VTK report for Dec. 6 meeting
- vegantestkitchenma
- Dec 21, 2025
- 2 min read
We had a good turnout for our holiday vegan meal on Dec. 6. Several dishes used recipes from Nora Taylor at noracooks.com. This is a good website if you want vegan recipes that put taste first, but let me point out that Nora isn’t concerned about nutrition. She uses a lot of sugar and white flour. If you want perfect nutrition, then Dr. Greger is for you. He doesn’t even use oil or salt. I am aiming for a middle ground with recipes that are nutritious enough to eat every day without requiring extreme deprivation. I plan to not publish any more recipes at our website that have white flour or sugar, but members can bring whatever vegan dish they want to meetings.
Ben brought latkes fresh from the oven. They disappeared fast. Scott and Lisa brought a bundt coffee cake with pecans. Robin brought carrot halwa made with sweetened condensed coconut milk, and tofu cinnamon rolls. Sarah and Zoe brought a sheet pan Thanksgiving dinner consisting of turkey-flavored tofu, green beans, and stuffing; you can find the recipe at
Susanne brought a quinoa loaf with mushrooms, walnuts, and oats; the recipe was from a cooking class she took.

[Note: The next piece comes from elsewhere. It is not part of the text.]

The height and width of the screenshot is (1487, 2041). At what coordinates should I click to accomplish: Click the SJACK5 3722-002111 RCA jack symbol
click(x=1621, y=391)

I made two recipes from Nora’s website. One was apple crisp; I had made too much of it for a different potluck and froze the leftovers. It’s a good recipe but not appropriate for those who want to avoid sugar. I also made Nora’s omelette, which consists of soft tofu, seasonings, and thickening agents. I thought the recipe had promise, but the flavor and texture were a little off. I would be grateful for help improving this recipe if anyone is interested -- Mary? The third dish I brought was a beet salad that is a standard at our house.
Caroline made another attempt at making her vegan sausage balls, which were terrific the first time she made them but haven’t reached that level since. She adapted a recipe of Nora’s this time. She also made a deep dish vegan GF pizza. The crust was excellent considering it was gluten free. At my request, she made a broccoli salad from Nora’s website, adapting it to my taste by leaving out the vinegary ingredients. I liked it, but Ari thought it was much better after they added mayonnaise and mustard as Nora intended. Caroline also brought a vegan cheesecake from a NYT recipe. It had a tofu base. I thought the flavor and texture could have been better. I recommend at least 50% tofutti cream cheese if you must make a vegan cheesecake (Mary’s discovery).
Jeffrey was unwell and couldn’t make it to the meeting, but came by the next day to pick up leftovers. We hope you liked the food, Jeffrey!
We decided that our next meeting will be on Saturday Feb. 7 at 3 PM at my house. We will revisit a past theme of breakfast food, but as always, the theme is only a suggestion and participants can feel free to bring anything they are interested in working on.